* [TEXT SECTION]
These two lines exhibit two big jumps: the first one in 2008, especially in the last quarter of that year, the second one in 2020 at the beginning of the Covid-19 crisis. In both cases, the intensity of the relationship between systematic and idiosyncratic risk has risen from about 1 to 3.5, while its
R-squared jumped from about 15% to 95%. After the 2008 jump, both indicators stayed on a plateau until 2016-2018. After the 2020 jump, they seem to hold at a new plateau. Put differently, after the Covid-19 crisis, like after the Great Financial Crisis, there is much less room for efficient diversification.

Figure 2 – Systematic risk and idiosyncratic risk: sensitivity and correlation from 2004 to date

Figure 2 – Systematic risk and idiosyncratic risk: sensitivity and correlation from 2004 to date
Sources: Refinitiv, Allianz Research
Another way to illustrate this phenomenon is to look at the tails of the joint distributions of any couple of asset classes. For example, from 1994 to September 2008, when the S&P 500 return was in its lowest decile (the 10% lowest returns), there was a 68% chance to find the MSCI EMU in a similar position.  From September 2008 onwards, this probability has risen to 90%. As for the 10th decile (the 10% highest return), there was a 40% chance of finding the MSCI EMU also in the same decile; this probability has risen to 55% after September 2008. These observations about the joint distributions of returns are not isolated ones, but for the sake of brevity, let’s now turn to interpreting what we have found.

The academic literature identifies two potential causes of asset price co-movements: first, correlated news processes linked to monetary policy and fiscal policy; second, correlated trading and positions in response to the order flow.3 The first factor refers to the fact that the same news can simultaneously be relevant to several asset classes, if not all. The second one refers to the fact that the order flow transforms private information into public information.

* [TASK LIST]
[A] In the passage on asset price co-movements, how likely was the MSCI EMU to be in its lowest decile from September 2008 onwards when the S&P 500 return was in its lowest decile?
[B] Reproduce the passage on asset price co-movements between "These two lines" and "for efficient diversification.", inclusive.
The data after the passage are not needed.

* [DATA PROVIDED]

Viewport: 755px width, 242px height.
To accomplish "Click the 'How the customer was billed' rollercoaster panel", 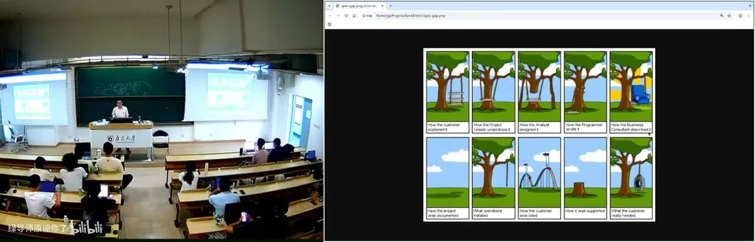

* [RESULTS FOR EACH TASK]
[A] From September 2008 onwards, the probability was 90%.

[B]
These two lines exhibit two big jumps: the first one in 2008, especially in the last quarter of that year, the second one in 2020 at the beginning of the Covid-19 crisis. In both cases, the intensity of the relationship between systematic and idiosyncratic risk has risen from about 1 to 3.5, while its
R-squared jumped from about 15% to 95%. After the 2008 jump, both indicators stayed on a plateau until 2016-2018. After the 2020 jump, they seem to hold at a new plateau. Put differently, after the Covid-19 crisis, like after the Great Financial Crisis, there is much less room for efficient diversification.